Creating watercolor paintings for several decades does not qualify E.J. DeVore to call herself an artist — yet.
That changes this week when an exhibit of the 91-year-old’s work will hang in the hallways of the Knolls of Oxford for the start of a 12-week display with those paintings available for sale at the end of the show on Sept. 28.
“I cannot call myself an artist until I have a show,” she said.
DeVore’s exhibit will open at the Knolls with a reception from 3 to 5 p.m. Tuesday, July 10 in the Commons Art Gallery. Refreshments will be served.
Her watercolors cover a wide range of subjects from people in her family to the famous to some she invented. Her favorite subjects, however, are flowers, still life subjects, and houses of friends and family.
At 91, she enjoys her time with her watercolor paints, some of which is spent alone and some with friends and other art students in classes and workshops around the area.
“The girls in my church were doing it. My brother in Continental, Ohio was doing it, too. I was in my 60s or 70s, and the women in my church choir said they were going to the senior center to take a class. I got involved in it because I loved it. Just like that,” she said as she snapped her fingers.

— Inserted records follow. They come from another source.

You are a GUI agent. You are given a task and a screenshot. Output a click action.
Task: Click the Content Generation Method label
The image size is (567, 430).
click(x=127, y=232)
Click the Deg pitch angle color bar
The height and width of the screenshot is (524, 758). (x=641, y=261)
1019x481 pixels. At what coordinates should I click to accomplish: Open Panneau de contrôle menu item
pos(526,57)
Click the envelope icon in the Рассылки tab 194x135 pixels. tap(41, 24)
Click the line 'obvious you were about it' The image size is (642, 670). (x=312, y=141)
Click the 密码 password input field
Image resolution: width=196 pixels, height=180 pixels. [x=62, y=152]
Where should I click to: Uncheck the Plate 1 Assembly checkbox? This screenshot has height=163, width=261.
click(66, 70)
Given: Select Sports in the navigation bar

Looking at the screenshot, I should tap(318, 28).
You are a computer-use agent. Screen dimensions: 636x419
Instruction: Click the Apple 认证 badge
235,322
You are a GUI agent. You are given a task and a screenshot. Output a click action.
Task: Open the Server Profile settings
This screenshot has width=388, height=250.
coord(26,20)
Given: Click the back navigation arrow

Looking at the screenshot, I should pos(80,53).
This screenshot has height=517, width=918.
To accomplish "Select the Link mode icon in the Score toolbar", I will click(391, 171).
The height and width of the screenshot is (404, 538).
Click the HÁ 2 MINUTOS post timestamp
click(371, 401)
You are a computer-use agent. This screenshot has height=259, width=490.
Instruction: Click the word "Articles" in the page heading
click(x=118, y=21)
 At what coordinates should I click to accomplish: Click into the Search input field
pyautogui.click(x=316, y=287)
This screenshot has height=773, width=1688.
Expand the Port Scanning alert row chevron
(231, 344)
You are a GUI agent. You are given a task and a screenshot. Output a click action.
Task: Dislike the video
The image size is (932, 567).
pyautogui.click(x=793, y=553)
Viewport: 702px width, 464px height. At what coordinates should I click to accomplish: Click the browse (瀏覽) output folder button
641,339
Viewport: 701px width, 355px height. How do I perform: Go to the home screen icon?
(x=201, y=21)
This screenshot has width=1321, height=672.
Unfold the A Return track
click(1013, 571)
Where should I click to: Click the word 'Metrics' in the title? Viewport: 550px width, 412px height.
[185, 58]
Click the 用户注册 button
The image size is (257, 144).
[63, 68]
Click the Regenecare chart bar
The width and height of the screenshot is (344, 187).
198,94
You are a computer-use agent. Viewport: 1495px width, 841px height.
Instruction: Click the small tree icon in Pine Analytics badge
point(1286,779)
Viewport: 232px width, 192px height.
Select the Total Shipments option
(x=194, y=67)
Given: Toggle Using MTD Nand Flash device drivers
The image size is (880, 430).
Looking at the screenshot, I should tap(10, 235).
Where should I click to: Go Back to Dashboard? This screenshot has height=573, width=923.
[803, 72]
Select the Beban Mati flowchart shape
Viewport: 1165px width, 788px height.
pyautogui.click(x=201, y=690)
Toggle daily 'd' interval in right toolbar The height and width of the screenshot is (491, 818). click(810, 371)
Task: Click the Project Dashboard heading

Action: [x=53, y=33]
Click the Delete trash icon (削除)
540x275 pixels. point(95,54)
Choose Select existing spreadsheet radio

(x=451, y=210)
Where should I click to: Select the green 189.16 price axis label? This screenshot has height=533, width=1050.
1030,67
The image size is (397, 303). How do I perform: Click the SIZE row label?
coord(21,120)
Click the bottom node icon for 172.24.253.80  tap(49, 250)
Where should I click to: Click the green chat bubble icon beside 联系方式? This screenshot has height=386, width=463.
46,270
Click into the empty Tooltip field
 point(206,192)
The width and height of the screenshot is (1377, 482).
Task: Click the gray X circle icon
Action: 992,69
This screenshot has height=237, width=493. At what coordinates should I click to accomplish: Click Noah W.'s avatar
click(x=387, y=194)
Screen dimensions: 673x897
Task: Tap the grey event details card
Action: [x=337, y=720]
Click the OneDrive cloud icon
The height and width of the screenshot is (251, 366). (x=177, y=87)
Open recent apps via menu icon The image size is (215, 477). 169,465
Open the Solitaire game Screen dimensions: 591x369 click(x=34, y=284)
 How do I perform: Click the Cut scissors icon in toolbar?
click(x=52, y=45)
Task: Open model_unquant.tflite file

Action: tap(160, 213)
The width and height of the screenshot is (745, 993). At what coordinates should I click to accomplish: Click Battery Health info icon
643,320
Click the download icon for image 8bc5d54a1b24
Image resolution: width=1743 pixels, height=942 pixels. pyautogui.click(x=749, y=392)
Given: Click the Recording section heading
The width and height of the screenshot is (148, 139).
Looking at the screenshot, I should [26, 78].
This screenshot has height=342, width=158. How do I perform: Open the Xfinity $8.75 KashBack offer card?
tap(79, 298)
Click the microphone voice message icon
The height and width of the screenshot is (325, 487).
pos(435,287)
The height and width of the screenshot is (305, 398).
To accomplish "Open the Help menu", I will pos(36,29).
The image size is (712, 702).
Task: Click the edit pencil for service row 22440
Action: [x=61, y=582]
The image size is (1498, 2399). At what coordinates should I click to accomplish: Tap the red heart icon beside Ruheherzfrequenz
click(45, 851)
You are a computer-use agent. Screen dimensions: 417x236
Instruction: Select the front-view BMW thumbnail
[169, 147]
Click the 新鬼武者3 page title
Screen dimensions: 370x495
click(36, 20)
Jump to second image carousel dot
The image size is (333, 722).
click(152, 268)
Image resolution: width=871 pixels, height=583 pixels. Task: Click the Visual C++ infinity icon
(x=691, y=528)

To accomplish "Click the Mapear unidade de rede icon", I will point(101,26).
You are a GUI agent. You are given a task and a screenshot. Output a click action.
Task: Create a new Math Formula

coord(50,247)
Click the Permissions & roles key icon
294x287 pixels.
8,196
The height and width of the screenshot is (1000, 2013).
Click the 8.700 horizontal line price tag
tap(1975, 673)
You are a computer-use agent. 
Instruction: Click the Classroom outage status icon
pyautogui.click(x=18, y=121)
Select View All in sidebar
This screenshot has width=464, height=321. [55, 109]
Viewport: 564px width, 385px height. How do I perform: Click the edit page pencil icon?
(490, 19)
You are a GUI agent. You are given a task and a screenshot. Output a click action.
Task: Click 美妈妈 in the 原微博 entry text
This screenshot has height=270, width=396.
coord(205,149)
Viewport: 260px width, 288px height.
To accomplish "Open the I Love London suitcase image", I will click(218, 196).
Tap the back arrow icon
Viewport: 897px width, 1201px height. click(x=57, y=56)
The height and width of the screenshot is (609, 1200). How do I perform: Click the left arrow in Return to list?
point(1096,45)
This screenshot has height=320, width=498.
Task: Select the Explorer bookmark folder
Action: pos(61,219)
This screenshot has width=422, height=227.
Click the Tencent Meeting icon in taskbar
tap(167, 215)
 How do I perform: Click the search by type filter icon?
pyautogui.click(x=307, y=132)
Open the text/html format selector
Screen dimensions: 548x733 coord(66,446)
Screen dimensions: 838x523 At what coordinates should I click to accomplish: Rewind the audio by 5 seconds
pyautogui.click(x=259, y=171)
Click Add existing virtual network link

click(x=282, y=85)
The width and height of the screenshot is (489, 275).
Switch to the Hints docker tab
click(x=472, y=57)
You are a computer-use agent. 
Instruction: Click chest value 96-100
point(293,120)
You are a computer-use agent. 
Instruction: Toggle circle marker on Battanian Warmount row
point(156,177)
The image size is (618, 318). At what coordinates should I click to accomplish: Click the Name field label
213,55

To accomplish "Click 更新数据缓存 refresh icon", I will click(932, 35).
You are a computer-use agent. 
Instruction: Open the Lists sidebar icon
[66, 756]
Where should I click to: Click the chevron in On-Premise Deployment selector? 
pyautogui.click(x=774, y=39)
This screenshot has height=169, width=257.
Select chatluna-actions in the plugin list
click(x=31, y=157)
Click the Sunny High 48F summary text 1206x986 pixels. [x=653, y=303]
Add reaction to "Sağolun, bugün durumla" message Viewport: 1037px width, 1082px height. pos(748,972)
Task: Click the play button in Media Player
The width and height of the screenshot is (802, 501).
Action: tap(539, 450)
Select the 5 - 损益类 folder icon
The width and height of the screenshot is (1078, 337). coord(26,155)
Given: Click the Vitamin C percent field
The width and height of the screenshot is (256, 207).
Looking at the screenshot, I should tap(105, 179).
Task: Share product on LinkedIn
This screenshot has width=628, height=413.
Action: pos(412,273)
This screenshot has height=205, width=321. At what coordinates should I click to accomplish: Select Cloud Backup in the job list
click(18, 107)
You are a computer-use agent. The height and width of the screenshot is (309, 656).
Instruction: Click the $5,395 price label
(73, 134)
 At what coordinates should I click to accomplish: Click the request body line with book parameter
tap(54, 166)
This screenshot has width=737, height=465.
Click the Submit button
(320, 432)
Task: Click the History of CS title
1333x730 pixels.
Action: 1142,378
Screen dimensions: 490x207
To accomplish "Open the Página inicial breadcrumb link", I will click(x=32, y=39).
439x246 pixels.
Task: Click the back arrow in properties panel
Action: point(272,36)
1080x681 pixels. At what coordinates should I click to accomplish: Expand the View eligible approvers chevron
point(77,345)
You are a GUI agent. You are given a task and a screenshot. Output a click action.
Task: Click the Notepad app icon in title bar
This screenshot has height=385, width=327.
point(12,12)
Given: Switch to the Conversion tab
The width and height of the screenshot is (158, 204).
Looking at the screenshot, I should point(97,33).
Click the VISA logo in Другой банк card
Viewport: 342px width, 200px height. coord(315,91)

Her interest in art actually goes back before she started college at Bowling Green State University, where she took an art class but was flunked by the teacher.
“I was going to paint,” she said.
That took a backseat, however, until that invitation to the watercolor class. But she kept busy with efforts to make life better for others, mainly with Big Brothers Big Sisters, which is celebrating 50 years of service this year. She said she helped get it started and is proud of what the organization has become.
“It grew wonderfully, with support from United Way,” she said, noting the formal start was 1968 “when we got the Inc.” but Big Brothers Big Sisters had operated informally before that. “We would find a good guy and he would go fishing with a kid. Big Brothers Big Sisters has really grown and they do so much.”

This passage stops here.